Items from a data source
* * *

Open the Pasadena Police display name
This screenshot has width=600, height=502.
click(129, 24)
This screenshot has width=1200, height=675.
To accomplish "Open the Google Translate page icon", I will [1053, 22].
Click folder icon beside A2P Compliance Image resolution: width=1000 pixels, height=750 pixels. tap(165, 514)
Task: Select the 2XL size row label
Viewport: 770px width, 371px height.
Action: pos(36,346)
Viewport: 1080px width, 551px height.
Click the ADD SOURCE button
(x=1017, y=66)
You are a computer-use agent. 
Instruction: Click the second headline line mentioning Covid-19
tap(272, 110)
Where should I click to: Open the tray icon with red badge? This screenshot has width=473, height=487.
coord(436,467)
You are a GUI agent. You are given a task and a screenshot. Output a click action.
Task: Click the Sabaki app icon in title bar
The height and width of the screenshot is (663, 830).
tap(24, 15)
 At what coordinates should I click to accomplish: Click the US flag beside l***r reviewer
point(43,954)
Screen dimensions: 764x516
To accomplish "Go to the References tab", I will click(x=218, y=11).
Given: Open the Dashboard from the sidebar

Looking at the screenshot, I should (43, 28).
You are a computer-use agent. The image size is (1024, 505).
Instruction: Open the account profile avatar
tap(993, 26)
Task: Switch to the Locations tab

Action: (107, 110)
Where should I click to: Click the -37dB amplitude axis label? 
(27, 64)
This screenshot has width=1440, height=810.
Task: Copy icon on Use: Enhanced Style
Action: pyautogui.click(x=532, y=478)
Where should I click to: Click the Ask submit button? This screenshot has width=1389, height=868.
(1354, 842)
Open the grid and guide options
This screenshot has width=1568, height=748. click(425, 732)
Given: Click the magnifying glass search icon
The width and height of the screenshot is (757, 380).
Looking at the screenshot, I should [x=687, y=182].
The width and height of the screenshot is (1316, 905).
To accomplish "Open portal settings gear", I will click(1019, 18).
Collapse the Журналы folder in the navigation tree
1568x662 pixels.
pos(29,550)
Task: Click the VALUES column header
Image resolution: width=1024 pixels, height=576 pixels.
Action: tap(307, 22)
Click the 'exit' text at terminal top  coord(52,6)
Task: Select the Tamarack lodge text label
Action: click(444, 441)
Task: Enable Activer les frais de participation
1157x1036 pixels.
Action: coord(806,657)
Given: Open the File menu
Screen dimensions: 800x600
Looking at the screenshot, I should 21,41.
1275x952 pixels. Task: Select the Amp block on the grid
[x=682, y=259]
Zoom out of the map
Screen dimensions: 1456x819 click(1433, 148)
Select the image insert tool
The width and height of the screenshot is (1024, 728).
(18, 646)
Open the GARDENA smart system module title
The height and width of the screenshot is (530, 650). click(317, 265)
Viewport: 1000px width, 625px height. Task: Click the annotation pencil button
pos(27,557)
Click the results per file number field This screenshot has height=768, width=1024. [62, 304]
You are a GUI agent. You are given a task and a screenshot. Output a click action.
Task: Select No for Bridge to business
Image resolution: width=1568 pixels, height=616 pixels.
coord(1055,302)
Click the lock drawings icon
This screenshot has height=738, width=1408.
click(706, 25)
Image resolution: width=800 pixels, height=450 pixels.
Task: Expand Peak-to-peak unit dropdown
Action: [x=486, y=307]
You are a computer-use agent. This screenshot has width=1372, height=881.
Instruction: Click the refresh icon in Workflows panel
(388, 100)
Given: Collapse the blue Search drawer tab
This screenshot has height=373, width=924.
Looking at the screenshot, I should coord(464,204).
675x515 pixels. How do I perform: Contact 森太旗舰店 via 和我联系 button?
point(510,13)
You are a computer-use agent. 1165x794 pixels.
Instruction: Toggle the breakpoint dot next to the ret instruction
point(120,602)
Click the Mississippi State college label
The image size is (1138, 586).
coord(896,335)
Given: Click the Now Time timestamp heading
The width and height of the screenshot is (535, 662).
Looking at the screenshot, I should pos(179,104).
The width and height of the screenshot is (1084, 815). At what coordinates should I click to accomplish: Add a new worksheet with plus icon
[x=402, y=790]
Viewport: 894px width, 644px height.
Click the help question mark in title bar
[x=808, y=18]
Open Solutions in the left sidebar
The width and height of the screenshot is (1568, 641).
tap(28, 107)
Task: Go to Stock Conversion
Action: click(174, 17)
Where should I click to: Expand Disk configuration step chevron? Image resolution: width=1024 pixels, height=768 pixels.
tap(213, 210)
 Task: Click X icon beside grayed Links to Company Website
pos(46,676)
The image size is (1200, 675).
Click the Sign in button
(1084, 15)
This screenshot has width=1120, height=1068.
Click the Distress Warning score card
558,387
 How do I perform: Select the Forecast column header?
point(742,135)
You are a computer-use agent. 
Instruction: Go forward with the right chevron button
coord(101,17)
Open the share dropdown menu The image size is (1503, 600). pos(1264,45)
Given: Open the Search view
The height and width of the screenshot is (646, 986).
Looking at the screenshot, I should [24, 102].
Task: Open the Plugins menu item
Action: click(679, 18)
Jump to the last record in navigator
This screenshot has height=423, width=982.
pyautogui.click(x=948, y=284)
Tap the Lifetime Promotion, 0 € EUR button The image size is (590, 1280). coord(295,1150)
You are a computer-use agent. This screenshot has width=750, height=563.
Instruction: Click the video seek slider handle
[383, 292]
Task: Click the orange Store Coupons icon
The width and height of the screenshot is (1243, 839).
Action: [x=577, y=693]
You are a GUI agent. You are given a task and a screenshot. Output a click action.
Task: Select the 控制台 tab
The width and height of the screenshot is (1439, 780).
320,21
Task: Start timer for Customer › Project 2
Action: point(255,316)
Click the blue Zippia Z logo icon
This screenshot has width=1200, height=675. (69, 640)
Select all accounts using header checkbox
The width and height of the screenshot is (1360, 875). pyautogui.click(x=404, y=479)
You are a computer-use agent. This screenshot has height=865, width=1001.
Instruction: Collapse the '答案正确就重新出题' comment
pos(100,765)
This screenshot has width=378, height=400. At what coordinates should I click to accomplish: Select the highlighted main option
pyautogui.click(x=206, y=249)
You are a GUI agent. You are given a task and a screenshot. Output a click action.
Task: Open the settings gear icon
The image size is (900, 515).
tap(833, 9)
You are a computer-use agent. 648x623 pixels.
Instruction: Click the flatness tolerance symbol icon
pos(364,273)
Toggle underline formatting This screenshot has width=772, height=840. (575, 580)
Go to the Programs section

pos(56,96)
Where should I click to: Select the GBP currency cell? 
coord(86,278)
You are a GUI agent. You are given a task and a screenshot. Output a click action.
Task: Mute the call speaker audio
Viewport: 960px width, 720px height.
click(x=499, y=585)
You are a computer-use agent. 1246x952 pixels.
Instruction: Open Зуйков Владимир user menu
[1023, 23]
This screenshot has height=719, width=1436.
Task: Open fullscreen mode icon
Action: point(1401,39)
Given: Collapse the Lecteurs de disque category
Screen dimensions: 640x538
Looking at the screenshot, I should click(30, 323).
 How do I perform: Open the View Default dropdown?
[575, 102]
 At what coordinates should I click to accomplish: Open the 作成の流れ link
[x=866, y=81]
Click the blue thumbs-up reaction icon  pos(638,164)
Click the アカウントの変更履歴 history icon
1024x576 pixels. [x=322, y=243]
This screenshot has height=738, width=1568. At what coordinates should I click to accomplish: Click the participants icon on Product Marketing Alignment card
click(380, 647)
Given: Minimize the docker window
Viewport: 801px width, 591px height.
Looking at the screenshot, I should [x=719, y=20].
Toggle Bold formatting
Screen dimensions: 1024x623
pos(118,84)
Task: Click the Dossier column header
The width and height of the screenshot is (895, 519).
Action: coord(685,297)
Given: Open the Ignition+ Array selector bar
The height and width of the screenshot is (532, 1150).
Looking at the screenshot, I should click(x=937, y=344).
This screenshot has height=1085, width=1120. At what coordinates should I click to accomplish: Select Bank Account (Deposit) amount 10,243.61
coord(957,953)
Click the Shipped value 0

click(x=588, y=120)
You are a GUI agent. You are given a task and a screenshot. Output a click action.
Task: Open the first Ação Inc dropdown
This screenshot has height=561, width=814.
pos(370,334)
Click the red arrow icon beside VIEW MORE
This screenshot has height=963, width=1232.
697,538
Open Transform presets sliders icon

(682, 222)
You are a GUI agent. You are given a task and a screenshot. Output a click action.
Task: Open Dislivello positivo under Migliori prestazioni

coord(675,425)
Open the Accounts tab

* * *

## Exercise requirements
Within the entries above, find every line where the string "gear" occurs, and copy it.

## Completed task
To accomplish "Open portal settings gear", I will click(1019, 18).
Task: Open the settings gear icon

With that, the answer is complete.